__Task statement__
Every line in the records below that holds "computer" must be identified and copied.

Stored data entries
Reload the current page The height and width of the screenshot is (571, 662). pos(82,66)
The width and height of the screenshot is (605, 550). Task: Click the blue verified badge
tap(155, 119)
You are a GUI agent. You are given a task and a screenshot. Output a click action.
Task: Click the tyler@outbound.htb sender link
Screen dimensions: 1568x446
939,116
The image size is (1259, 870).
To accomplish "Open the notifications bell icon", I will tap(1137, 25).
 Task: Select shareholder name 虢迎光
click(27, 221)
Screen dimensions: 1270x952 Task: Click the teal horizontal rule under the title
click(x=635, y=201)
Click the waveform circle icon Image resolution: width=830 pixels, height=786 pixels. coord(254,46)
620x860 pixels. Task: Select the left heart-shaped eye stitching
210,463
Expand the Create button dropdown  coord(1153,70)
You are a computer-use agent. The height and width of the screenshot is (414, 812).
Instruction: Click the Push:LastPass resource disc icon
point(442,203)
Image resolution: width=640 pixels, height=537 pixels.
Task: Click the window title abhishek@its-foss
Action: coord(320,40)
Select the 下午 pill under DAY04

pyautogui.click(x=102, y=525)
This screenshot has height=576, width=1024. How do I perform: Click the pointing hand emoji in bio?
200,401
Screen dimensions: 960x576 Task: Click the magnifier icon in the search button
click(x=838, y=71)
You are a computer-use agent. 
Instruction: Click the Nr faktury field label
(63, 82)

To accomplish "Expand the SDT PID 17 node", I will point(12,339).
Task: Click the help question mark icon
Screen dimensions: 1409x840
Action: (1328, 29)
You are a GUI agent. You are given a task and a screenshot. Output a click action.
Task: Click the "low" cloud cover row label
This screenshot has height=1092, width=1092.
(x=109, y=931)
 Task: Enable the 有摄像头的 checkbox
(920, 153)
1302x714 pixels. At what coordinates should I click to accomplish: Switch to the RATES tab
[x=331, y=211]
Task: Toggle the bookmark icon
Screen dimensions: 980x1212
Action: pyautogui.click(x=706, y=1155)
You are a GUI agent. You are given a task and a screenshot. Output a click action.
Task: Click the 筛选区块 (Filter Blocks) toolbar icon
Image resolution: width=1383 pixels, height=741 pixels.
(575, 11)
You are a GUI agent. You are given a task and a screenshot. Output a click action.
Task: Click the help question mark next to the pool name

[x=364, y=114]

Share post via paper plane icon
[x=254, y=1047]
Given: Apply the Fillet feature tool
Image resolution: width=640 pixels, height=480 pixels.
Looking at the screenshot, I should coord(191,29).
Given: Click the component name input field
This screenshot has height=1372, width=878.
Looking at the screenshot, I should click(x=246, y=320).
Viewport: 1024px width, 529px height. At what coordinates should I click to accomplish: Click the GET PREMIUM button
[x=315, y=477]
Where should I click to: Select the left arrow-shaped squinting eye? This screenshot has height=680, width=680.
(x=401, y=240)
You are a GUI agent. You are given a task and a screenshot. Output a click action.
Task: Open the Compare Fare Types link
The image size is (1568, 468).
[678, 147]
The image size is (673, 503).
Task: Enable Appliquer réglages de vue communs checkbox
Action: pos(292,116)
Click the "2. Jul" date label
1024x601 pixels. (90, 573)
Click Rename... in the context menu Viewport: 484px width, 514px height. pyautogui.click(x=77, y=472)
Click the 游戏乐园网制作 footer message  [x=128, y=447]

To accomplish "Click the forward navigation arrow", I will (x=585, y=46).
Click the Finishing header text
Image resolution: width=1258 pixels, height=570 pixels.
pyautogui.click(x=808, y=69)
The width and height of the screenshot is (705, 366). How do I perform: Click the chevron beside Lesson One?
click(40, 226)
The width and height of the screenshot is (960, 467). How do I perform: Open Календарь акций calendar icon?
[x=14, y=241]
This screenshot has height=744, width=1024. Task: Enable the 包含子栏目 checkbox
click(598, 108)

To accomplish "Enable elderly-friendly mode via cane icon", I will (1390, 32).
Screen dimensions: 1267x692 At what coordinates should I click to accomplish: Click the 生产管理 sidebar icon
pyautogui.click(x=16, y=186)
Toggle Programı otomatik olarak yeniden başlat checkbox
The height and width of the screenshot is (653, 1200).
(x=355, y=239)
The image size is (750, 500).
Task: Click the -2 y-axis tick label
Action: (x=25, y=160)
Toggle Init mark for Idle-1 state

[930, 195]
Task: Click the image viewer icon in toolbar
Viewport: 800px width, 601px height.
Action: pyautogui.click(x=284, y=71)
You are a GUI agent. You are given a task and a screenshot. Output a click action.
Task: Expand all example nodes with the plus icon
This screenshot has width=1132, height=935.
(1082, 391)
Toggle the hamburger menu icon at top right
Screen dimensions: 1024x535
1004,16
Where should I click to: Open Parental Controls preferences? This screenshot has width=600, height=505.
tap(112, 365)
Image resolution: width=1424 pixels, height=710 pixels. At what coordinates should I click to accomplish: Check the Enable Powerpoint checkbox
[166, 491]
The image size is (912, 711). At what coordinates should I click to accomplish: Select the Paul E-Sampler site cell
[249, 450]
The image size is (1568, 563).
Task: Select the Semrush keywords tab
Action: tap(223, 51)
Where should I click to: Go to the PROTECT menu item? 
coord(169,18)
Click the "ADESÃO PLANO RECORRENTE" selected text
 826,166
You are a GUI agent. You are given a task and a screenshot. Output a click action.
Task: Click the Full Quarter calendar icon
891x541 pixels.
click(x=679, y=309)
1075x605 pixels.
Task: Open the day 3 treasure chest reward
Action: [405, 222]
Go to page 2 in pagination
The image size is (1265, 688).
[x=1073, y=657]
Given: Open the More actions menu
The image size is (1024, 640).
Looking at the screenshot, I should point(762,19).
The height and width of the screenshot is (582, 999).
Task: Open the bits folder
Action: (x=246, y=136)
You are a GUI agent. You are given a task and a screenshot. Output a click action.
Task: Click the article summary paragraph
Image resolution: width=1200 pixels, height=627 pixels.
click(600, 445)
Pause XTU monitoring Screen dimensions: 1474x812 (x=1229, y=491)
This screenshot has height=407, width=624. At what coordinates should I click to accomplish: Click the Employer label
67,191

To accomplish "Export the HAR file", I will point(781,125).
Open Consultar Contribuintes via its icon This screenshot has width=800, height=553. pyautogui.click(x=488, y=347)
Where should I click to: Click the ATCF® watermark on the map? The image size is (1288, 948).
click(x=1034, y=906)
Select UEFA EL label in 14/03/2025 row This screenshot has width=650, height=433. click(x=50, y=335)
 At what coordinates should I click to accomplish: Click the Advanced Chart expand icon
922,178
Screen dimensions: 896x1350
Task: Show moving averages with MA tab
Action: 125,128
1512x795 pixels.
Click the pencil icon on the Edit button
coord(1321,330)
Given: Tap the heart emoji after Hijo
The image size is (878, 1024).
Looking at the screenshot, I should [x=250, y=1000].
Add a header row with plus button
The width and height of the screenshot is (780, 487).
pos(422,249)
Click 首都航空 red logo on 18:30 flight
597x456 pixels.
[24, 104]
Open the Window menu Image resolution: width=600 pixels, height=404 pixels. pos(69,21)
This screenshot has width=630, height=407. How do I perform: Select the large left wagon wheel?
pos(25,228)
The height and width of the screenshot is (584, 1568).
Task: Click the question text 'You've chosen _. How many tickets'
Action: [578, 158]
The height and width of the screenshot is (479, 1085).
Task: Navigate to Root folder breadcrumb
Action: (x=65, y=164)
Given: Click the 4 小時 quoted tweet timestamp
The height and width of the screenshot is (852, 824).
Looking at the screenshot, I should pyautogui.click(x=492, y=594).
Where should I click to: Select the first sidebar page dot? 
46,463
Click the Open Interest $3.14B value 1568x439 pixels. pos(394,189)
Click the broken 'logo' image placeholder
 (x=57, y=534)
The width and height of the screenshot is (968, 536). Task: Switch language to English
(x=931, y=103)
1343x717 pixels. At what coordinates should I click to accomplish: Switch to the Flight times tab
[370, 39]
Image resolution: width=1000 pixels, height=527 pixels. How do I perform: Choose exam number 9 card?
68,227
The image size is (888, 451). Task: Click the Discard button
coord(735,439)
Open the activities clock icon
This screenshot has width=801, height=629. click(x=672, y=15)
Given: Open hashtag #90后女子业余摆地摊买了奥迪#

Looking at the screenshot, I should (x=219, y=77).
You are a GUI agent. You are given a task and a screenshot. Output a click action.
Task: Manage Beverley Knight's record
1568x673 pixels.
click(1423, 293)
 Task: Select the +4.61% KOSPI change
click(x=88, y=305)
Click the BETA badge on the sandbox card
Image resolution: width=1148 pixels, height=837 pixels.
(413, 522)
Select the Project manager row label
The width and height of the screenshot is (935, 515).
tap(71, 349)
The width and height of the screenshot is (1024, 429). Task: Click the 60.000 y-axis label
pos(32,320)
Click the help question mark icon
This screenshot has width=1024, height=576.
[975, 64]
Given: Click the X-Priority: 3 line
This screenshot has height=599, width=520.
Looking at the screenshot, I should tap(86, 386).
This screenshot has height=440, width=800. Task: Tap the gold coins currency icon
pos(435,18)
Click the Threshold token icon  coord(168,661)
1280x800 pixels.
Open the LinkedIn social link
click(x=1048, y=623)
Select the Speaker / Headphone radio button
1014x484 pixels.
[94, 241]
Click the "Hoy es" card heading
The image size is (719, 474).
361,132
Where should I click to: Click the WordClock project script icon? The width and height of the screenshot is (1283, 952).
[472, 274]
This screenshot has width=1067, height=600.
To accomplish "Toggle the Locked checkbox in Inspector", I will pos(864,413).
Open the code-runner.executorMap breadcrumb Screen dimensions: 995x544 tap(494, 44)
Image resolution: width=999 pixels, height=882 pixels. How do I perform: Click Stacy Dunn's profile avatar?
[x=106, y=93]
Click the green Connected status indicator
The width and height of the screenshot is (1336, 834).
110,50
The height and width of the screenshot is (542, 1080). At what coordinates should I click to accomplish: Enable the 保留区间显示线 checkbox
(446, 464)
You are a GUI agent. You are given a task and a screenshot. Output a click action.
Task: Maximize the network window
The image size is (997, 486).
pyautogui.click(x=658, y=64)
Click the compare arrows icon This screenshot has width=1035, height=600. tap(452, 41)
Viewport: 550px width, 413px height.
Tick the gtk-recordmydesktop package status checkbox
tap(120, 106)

__Answer box__
You are a computer-use agent. The height and width of the screenshot is (414, 812).
You are a computer-use agent. 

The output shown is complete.